HTTP 2 was based on the SPDY protocol developed at Google.
- Polling, Long Polling (Comet), SSE and Websockets
Many different techniques can be used to achieve more or less the same goal: be notified of updates by the browser as soon as they happen. Implementations and performance differ widely though, and some are better in some situations that others.
Polling is asking for information at a fixed interval. Let’s say that every ten seconds the browser makes a HTTP request to the browser. This is perhaps the most naive and simplest approach, it will however generate a lot of unnecessary server traffic if there is nothing to update, and is royally inefficient for mobiles because having to wake the radio up every ten seconds is slow and expensive for the battery.

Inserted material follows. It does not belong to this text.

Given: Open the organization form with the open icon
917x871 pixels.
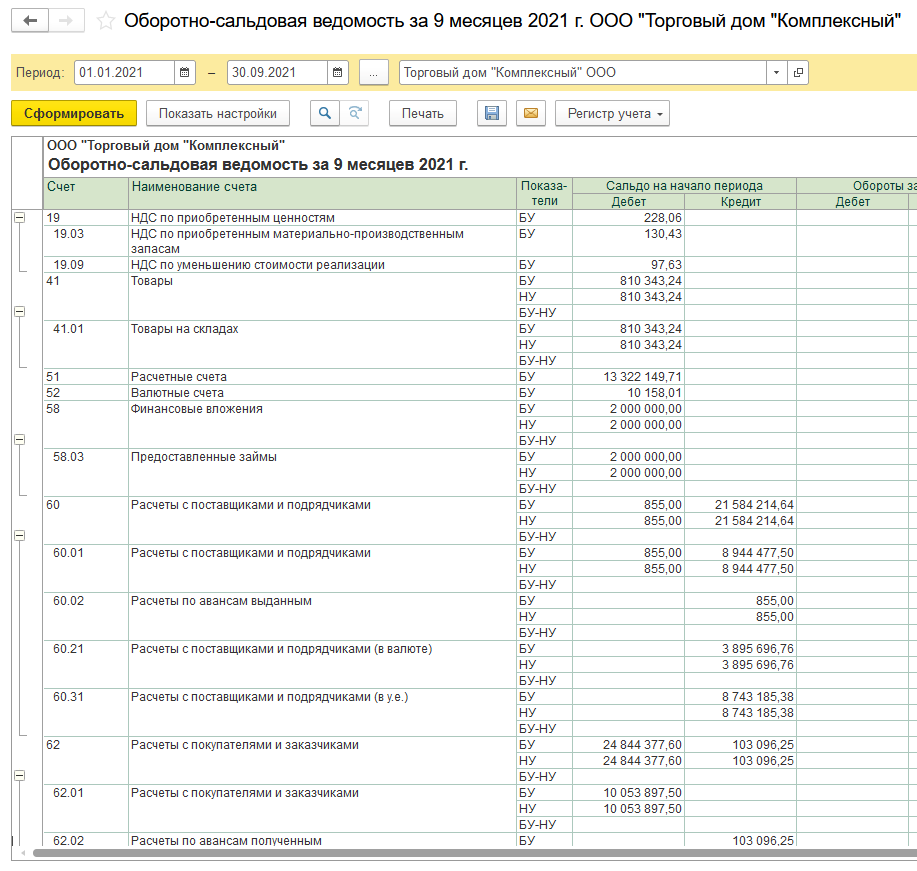Looking at the screenshot, I should 797,73.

Long polling, or comet, is like polling but with a twist. Basically the browser sends a request to which the server will only reply if it has any updates. Sometimes there is no data and the server timeout might kick in after 2 minutes or so, at which point the request will be resent by the browser. This is much better than regular polling as it is not as greedy for the browser or the server. And it is also not that much harder to implement. Some servers might suffer with having a lot of simultaneous open connections, and remember that browsers can only maintain 6 open TCP connections per host and that each long polling request will be using one of those TCP connections.

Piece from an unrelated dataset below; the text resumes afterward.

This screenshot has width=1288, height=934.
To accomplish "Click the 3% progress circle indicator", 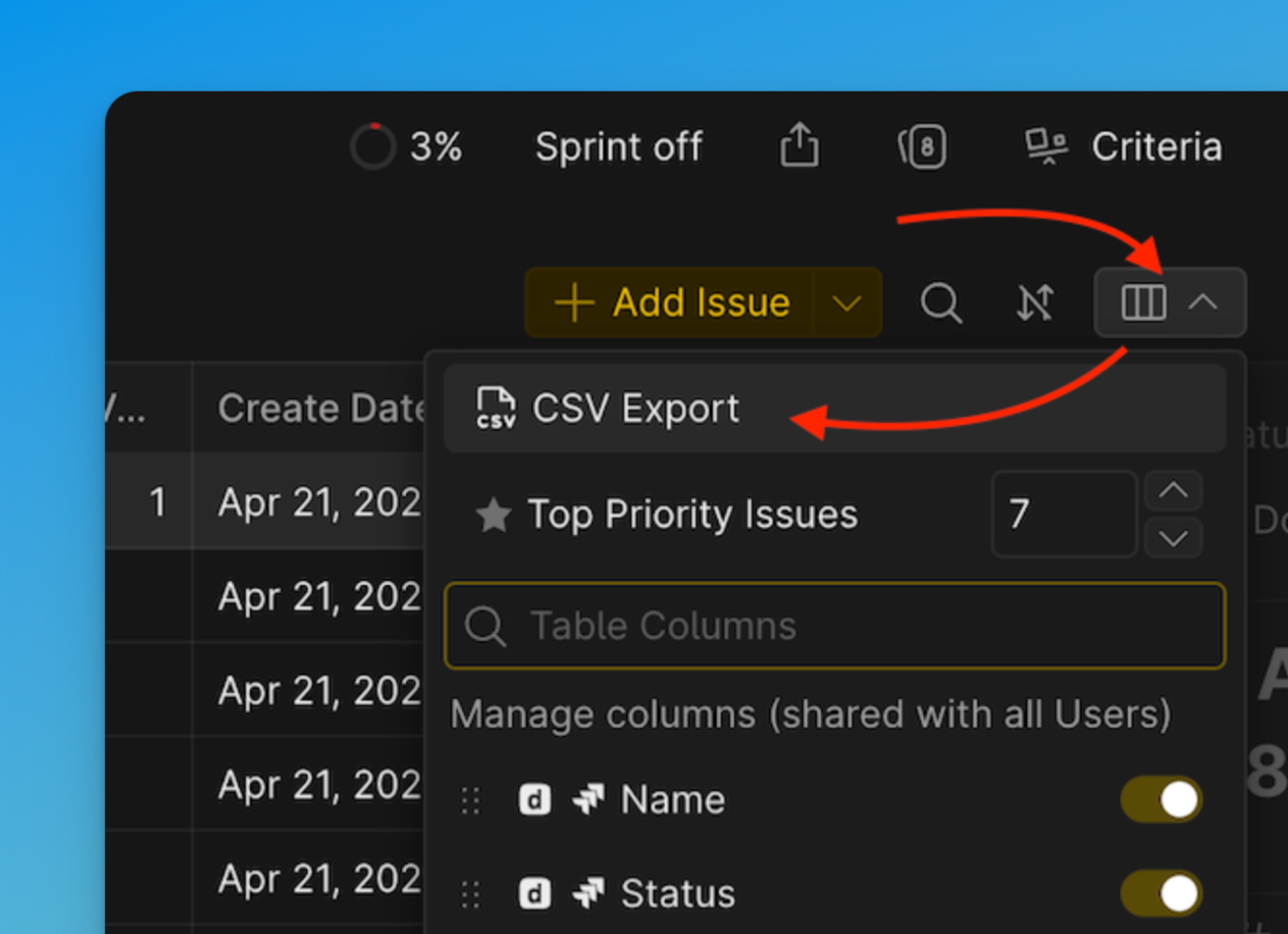I will 374,147.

Server Side Events (SSE) is a rather underused browser API that is however supported by a lot of browsers. The interface is very simple, as the browser simply needs to connect to a REST endpoint, and the server will then have to manage an array of open connections.
var source = new EventSource('/event-source-connections/');
What’s nice about EventSource is that it comes with a few nice to have features such as automatic reconnections performed by the browser when a connection is lost. There are JavaScript polyfills for older browsers that do not supported that internally fall back to Long Polling, if your targeted browser can do xhr requests, it can do EventSource.
WebSockets are not quite the same as the three previous techniques as they allow bidirectional communication between the browser and the server. Their interface is also fairly simple, but events such as disconnections have to be managed by the application. WebSockets also introduce state to the server. If a browser is making a request to a server via a reverse load balancing proxy it’s important that the request end up on the same server every time as WebSockets are connection based: this can be trickier than it sounds. Most WebSockets connections are setup via secure tunnels between the browser and the servers, and some agents over the network may not support WebSockets or behave unexpectedly in their presence. WebSocket polyfills also enable browsers that support xhr to simulate WebSocket behaviour.
There is more good stuff that the book covers. While I still feel that some sections could have been improved or that I felt the absence of any coverage of DNSs, I will still give this book a 5 star rating because the overall content really was in depth, taught me a lot, and has made me a better full stack developer.